El último día de agosto de 1.978 murió mi abuela María Álvarez. Entonces yo era un niño de apenas nueve años que no sabía nada de su vida, la fui conociendo más tarde a través de las historias que me contaban mis tías y los detalles más emocionantes y desconocidos los encontré en plena investigación histórica para la novela que escribo, cuando recibí copia de su expediente penitenciario o del consejo de guerra que siguieron contra ella.

Han pasado treinta y seis años desde entonces y durante los últimos, a medida que iba conociendo su historia, esa dignidad con la que los héroes improbables encaran los acontecimientos más duros, esa fuerza interior que debió conducirla a través de los momentos más dramáticos, he ido teniendo más preguntas sin respuesta.

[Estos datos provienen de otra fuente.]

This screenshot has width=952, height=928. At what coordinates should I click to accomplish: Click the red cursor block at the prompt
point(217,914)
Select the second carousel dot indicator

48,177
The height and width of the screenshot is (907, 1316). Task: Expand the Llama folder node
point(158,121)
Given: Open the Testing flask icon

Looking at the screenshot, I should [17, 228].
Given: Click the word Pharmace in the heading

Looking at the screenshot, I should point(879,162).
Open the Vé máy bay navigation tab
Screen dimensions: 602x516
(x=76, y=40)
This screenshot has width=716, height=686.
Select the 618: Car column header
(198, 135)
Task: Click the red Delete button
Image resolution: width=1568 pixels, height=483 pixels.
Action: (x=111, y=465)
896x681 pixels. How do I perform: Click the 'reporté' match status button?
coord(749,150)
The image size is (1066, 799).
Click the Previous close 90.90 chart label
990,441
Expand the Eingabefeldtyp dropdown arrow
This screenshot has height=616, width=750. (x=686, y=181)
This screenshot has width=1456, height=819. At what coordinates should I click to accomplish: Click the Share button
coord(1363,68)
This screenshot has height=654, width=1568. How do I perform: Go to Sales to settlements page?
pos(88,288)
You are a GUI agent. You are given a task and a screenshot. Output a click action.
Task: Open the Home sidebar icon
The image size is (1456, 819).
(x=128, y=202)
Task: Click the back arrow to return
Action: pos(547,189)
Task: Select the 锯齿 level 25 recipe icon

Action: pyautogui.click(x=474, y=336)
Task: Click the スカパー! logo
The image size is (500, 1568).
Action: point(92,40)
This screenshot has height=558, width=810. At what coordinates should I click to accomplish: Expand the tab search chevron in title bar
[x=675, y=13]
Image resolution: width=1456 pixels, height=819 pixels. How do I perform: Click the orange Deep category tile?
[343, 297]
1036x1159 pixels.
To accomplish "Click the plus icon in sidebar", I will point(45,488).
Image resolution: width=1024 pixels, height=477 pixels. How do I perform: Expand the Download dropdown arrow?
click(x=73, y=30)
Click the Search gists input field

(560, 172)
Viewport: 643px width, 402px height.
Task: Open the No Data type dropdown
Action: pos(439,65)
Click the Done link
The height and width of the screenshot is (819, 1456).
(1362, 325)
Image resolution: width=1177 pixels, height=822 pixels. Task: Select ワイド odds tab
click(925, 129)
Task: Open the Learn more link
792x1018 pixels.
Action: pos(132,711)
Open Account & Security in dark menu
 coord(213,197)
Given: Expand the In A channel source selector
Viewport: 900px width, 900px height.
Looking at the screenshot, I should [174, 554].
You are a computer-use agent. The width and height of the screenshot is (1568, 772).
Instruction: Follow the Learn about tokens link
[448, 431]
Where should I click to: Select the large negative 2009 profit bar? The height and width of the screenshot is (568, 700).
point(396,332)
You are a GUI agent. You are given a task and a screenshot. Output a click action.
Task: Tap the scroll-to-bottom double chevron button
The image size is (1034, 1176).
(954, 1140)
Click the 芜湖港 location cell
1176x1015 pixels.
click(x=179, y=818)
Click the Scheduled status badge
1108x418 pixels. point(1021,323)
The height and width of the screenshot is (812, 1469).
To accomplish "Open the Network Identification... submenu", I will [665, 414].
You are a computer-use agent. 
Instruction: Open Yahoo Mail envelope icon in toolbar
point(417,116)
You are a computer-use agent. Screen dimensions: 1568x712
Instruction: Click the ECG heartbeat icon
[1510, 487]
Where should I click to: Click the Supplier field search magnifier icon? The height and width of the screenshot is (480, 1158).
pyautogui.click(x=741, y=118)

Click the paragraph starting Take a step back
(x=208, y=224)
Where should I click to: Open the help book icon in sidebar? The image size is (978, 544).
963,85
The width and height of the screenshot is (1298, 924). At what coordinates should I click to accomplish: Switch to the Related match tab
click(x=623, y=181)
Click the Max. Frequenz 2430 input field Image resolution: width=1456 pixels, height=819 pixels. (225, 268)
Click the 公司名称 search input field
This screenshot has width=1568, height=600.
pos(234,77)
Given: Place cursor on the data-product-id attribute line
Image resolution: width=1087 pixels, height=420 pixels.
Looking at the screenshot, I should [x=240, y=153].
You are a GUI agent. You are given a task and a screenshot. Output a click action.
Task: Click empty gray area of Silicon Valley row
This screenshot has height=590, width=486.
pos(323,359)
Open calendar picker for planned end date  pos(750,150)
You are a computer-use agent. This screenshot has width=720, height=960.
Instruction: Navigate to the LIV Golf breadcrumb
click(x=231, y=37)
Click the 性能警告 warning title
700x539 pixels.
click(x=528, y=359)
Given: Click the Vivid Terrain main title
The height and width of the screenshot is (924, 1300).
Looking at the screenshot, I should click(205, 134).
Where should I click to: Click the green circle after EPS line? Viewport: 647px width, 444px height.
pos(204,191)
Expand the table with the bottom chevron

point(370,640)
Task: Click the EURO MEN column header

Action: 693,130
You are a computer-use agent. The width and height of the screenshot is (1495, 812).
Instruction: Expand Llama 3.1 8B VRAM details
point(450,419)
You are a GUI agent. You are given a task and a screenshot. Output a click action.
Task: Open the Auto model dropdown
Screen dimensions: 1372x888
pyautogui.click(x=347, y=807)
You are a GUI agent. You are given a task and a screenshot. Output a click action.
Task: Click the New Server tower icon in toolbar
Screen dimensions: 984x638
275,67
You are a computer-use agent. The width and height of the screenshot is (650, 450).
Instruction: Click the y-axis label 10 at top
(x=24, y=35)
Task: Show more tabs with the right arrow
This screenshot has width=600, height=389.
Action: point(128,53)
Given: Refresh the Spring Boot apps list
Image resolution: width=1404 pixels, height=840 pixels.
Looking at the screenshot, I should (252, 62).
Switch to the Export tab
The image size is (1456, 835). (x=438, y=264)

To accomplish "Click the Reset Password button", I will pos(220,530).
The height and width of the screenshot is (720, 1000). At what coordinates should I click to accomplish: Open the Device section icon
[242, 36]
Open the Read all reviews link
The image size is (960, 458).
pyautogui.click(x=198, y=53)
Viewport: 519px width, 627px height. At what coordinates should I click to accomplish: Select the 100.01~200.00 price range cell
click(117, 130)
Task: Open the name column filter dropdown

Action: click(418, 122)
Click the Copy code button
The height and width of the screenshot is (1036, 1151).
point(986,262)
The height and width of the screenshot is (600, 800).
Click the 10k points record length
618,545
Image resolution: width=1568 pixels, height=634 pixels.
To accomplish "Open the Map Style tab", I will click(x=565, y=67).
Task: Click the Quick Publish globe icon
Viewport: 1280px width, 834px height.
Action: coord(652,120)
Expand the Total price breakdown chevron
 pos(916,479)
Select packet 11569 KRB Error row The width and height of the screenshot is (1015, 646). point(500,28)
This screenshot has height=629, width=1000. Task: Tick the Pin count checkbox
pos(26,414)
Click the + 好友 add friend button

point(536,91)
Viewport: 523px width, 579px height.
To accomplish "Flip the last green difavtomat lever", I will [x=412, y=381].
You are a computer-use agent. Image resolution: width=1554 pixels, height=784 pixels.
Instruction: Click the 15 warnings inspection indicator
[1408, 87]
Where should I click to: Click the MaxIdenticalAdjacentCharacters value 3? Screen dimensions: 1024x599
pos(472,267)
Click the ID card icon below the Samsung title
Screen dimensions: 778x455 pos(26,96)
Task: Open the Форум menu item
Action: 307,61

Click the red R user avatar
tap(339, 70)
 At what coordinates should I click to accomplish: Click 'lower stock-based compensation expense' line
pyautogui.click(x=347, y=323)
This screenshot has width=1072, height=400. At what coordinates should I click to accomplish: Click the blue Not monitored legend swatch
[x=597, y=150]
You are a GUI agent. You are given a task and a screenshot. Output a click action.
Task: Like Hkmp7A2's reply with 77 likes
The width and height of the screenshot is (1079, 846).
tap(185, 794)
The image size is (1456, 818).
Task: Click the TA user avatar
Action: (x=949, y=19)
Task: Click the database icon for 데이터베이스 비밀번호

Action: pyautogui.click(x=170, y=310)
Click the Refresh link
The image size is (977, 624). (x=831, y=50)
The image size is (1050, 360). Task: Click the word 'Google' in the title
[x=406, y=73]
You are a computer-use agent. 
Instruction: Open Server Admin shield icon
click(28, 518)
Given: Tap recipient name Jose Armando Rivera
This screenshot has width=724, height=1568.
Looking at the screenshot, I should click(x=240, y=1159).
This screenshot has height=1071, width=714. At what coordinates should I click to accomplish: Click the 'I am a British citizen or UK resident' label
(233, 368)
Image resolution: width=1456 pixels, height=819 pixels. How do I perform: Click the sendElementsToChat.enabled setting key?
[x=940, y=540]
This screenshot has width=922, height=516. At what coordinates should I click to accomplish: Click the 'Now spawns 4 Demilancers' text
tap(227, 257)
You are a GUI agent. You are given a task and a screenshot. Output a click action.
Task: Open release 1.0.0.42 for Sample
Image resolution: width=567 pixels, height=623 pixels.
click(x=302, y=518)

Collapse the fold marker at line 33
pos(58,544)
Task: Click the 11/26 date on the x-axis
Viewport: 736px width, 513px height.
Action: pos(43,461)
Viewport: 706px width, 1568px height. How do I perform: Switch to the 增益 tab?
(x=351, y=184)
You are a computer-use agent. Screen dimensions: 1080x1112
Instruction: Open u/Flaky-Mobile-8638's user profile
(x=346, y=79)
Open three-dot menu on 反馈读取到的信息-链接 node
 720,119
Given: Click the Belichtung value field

Fue una pena que se marchara tan pronto, ahora me gustaría poder conversar con ella, conocer los mil detalles, las pequeñas historias que tanto me gustaría preguntarle, las que he tratado de imaginar muchas veces con el miedo de no serle fiel a sus vivencias.



Han pasado treinta y seis años, pero somos muchos los que estamos orgullosos. Vivirás en el recuerdo de generaciones: el principal motivo que me lleva a escribir esa novela que tengo tan embarrancada es que algún día mi hija Paula pueda conocer y emocionarse con tu historia.

En su homenaje dejo aquí un pequeño fragmento de ella:

La mañana se colaba a raudales por el ventanal del pabellón de lactantes dibujando cuarterones de luz en el suelo ajedrezado de baldosas blancas y negras. La mayoría de las reclusas aprovechaban la tranquilidad del descanso para cuidar de sus hijos al abrigo del resplandor que les regalaba el sol del invierno. Mientras unas jugaban con ellos, otras les daban el pecho, cantaban nanas o simplemente los abrazaban contra su cuerpo. Las travesuras de un par de niños, que corrían entre las gastadas cunas de madera, provocaron las risas de algunas madres, un breve instante de alegría entre tanta amargura. A diferencia de la oscuridad de las celdas donde malvivían el resto de las presas, la claridad inundaba la sala con una extraña sensación de confort y la convertía en un fugaz paraíso. 

María observó a su pequeña que, dormida en el regazo, sonreía envuelta en la delgada manta. Trató de imaginar qué  dulces sueños debían motivar una felicidad tan sencilla y, a la vez, tan grande. Dentro de la cárcel una sonrisa es el mayor de los tesoros y la cara radiante de la criatura le parecía una enorme puerta abierta al campo, un soplo de libertad escondida en la negrura.